The Structural Problem With the Current Setup
Progress remains slow regarding industry diversity. While female DJs occupy more headliner slots, AlphaTheta data reveals that registered female account users reached only 15% in 2025, up from 13% in 2023. The report emphasizes that the industry must do more to unwind decades of ingrained behaviors to ensure a level playing field. Those are the IMS report’s own words.

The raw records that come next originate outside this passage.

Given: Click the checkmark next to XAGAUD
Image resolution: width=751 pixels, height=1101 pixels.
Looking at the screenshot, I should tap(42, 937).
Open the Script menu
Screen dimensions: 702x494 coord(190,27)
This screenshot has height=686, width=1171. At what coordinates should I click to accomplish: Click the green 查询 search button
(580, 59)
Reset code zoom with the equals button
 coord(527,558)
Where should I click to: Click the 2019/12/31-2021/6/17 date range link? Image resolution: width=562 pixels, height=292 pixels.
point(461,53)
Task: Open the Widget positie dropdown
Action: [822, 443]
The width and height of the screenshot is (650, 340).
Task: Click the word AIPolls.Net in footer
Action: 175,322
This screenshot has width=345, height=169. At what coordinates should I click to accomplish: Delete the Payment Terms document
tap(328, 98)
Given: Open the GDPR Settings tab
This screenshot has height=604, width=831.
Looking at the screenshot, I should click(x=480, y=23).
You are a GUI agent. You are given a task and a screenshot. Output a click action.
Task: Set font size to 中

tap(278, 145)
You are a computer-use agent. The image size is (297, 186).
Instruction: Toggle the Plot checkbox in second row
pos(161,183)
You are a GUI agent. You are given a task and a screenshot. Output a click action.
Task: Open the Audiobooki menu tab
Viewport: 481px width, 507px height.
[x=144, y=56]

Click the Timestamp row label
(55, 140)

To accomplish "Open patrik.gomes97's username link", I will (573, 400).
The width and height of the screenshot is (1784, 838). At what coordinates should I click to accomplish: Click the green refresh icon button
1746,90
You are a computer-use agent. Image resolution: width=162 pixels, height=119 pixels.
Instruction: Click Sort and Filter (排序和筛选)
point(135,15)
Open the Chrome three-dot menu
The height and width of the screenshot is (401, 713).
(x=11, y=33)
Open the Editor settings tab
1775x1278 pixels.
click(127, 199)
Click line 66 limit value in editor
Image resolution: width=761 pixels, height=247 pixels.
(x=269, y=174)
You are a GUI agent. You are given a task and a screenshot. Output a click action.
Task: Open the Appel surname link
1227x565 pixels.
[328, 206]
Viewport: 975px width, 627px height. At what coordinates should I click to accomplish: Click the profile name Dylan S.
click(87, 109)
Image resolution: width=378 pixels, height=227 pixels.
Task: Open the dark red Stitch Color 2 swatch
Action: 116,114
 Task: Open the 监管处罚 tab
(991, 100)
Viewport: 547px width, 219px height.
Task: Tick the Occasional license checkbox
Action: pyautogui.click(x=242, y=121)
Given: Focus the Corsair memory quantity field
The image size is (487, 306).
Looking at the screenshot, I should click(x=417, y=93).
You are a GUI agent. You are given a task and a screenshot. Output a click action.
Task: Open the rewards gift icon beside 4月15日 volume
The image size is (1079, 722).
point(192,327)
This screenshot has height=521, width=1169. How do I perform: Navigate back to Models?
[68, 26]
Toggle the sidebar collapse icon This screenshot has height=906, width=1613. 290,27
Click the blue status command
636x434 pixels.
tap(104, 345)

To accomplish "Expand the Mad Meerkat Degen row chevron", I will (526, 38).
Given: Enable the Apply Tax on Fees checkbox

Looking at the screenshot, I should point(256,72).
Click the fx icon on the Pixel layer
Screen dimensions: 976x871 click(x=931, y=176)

The industry must do more. The report does not specify what form that doing should take. It does not address the fact that the organisation calling for coordinated industry action is also the sole source of the metric that would be used to measure it.
This is not an allegation. It is a structural observation. AlphaTheta is responding to the issue through its Equal Beats initiative. Equal Beats hosts events, artist collaborations, and DJ workshops for women, non-binary people, and minoritised communities, aiming to help them break predetermined barriers in music. The initiative has primarily manifested in a series of networking lunches at some of the electronic music community’s most important events, with gatherings taking place at festivals like Sónar in Barcelona and IMS in Ibiza. The programme has reach. The programme has visible participants. The programme now has an annual citation in what amounts to the official state-of-the-industry report for a $15 billion market. What it does not have is an onchain address where any of that can be verified by a party who is not AlphaTheta.
Mark Grotefield, general manager of AlphaTheta EMEA, stated at IMS 2026: “The industry’s continued growth is extremely encouraging, but what stood out most at IMS this year is the collective responsibility we all share in shaping what comes next. There’s a clear alignment around building a more open, collaborative and accessible future for electronic music. One that supports both artists and audiences. For AlphaTheta, this isn’t just an ambition; it’s a responsibility.” That is a strong public position. Responsibility, by that logic, implies accountability. Accountability, in a world where onchain identity infrastructure now exists and is actively being adopted by institutions, means making your commitments legible to systems that were not built by you and cannot be told what to say by you.
Data from the IMS Electronic Music Business Report shows that in 2025, only 15% of AlphaTheta account users were female — an improvement, but one that has only crept up by around 1% annually since 2023. One percent per year. The long-standing issue of gender diversity across club and festival line-ups in the UK continues to inspire action. Research looked at the line-ups for two major UK festivals due to take place in 2026, and found that the bookings for one festival were made up of 80% male acts. The gap is wide. The progress is slow. The industry is watching. But the industry is watching a number that AlphaTheta compiles, through an initiative AlphaTheta runs, cited in a report that AlphaTheta co-sponsors, under a TLD that AlphaTheta does not occupy.
At some point, the gap between the brand’s stated responsibility and its onchain record becomes its own kind of data point. No endpoint means no external verification. No external verification means the accountability loop stays closed, inside the same organisation whose data shapes the benchmark. That is not a conspiracy. It is just an architecture problem. And architecture problems, unlike culture problems, have known solutions.
The author holds onchain positions related to this topic. This post reflects independent editorial judgment.